Another thing to think about is information. Action produces information. If you're in the dark cloud of uncertainty, move in any sensible direction. After moving, you will know more than you did, and you will be better off than when you were stuck stressing out about it. Moving has a cost, but the cost is not as high as drowning in your own anxiety. Again, if you're in this uncertain situation and you don't know the right thing to do, one way to approach this is to think of what is the worst thing I could possibly do. How could I absolutely ruin this and then base your next decisions on avoiding that as much as possible. Now you have to be a little bit careful about this because in prototyping, anyway, it's often my job to like quickly identify the wrong path or many wrong paths so we don't waste time on them. Because executing really hard on the wrong thing is one of the worst things you could possibly do. So that means that sometimes you have to try out things that look impossible or might seem like obvious mistakes, because there might be some hidden gold there. Another way to think about this is what was a terrible mistake 20 years ago might be exactly the right thing today. So often you have to take a moment and go against the way things were always done. You have to ask yourself, why were they done that way? Or don't ask that at all. Just try them. Often, There's no good answer to the question. Why were they done the way they were done? In fact, the best thing you could possibly do in some uncertain situations is burn the whole thing down and start over. Baggage is super expensive, never forget the cost of baggage, your own baggage and other people's baggage, technical baggage, the baggage of a discipline. You might, without your conscious knowledge, be optimizing for your own hidden assumptions, which are actually noise. Like how much you think something should cost. Um, for example, like, uh, your cultural background, what you think your audience expects, what you think real ballet is, you know, instead of fighting with your own internal baggage and noisy assumptions, ask yourself the following question. What is right for the project? What is the right thing to do? Considering nothing else, What is the right thing to do? And if you combine this with working your ass off to not do the worst possible thing, you can usually come up with a really powerful approach.
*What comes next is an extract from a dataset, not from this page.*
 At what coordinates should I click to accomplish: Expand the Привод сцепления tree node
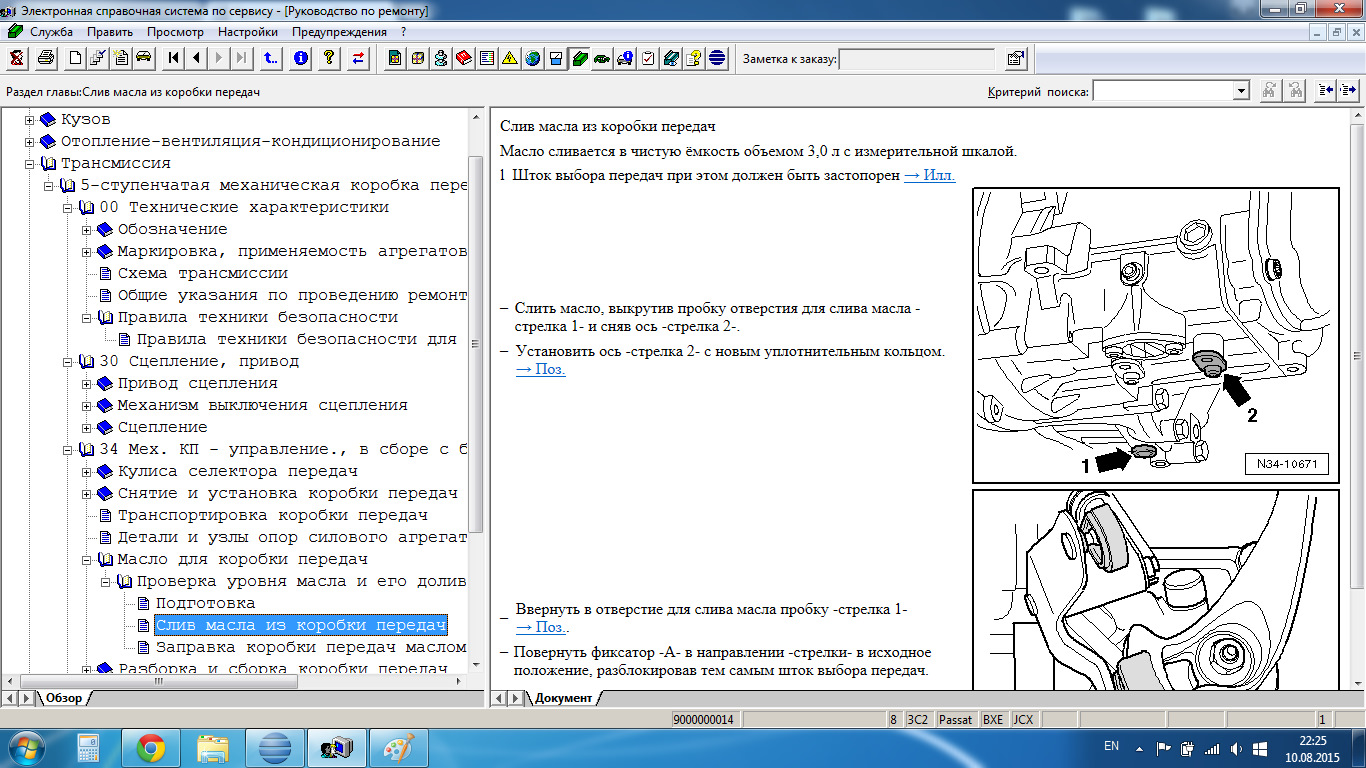[87, 384]
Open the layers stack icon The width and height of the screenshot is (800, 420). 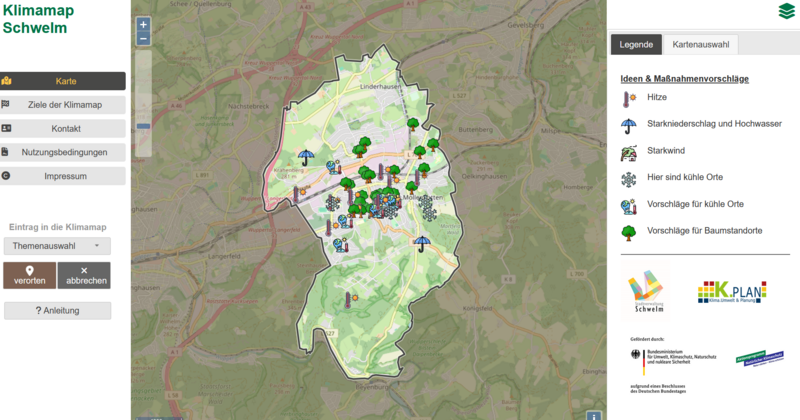pyautogui.click(x=784, y=11)
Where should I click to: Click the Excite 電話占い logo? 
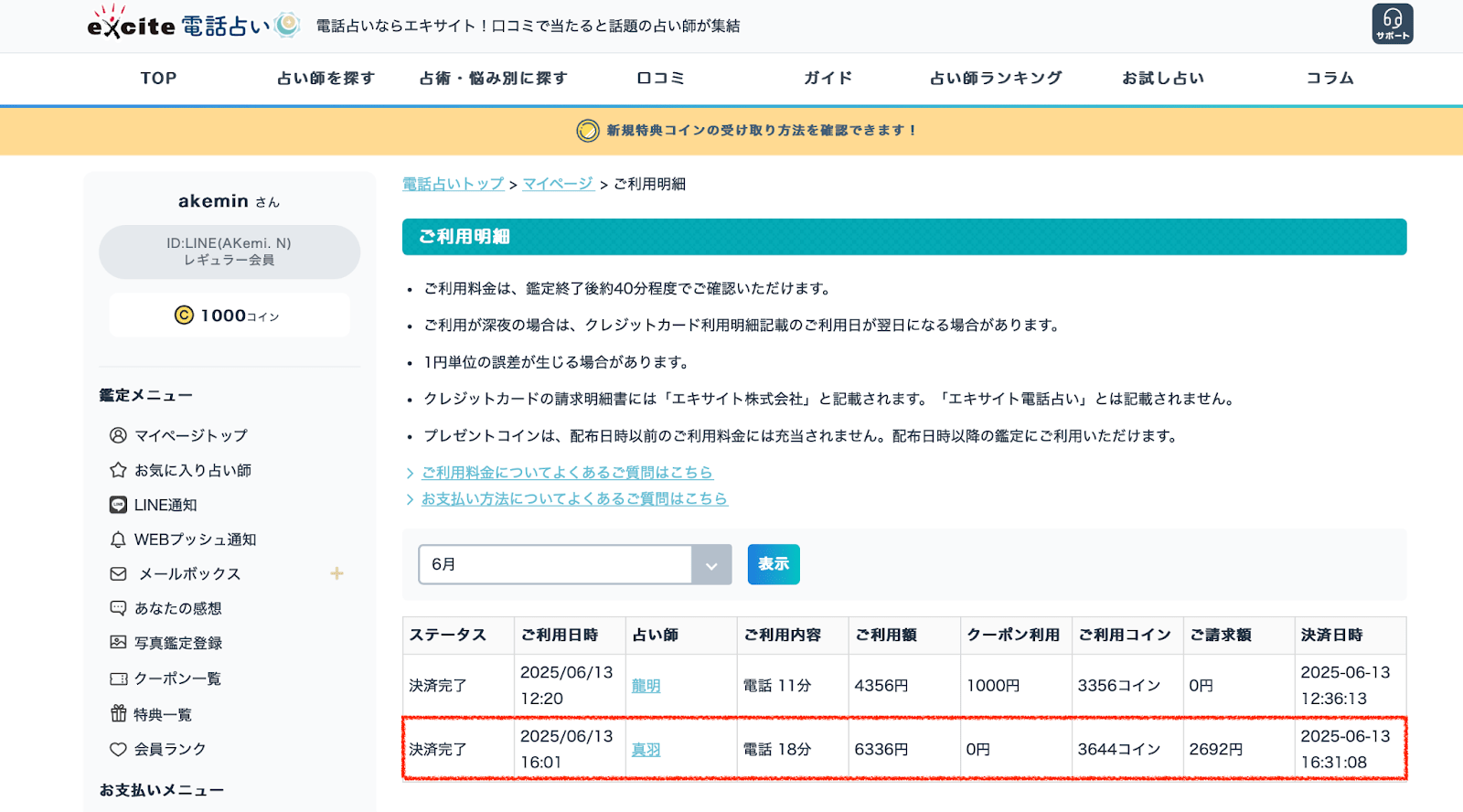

Now, another thing you can do in terms of posture is to think about repeats. Always have confidence that you will have another chance tomorrow or the next day or the next week. Basically you have a chance until you don't. If you get another chance, you can try it again. But if you don't, you're not going to be around to care. Now, another posture thing, Dana would call this curiosity, but I would call it something else. Remember the world is full of secrets that are visible in full view of everyone. Few people are looking, but most of these things are easy to see. If you're swimming in your own darkness and your own uncertainty. You're almost guaranteed to miss these things. So be observant. Look for the obvious. Now, perhaps the most important thing I can share with you is no matter how sunny or how disastrous you are, you can't predict the future. So you're just not going to how good or how bad things are going to be. So prepare yourself whether you're bright-eyed or a shadow like me, for the possibility that an unknown or unimaginable outcome might be way more interesting than you can think of. And if you are certain that your current situation sucks, then uncertainty itself is a huge step up. A simple and poignant example for me personally, is I didn't know a company like Vice Chief could work. When I left for California. I didn't know that I could spend my days building new things for interesting people. All I knew was that I needed to leave North Dakota and that I was ready to tackle whatever came and I am still ready. And my sky still sparkles. So that's my best posture for dealing with uncertainty. But that was pretty damn abstract, right? Like how would you decide what to actually do? When would you decide to do it and how should you act? And this is where the third idea comes in, right? We went over uncertainty, posture. Now I want you to consider a single word asymmetry.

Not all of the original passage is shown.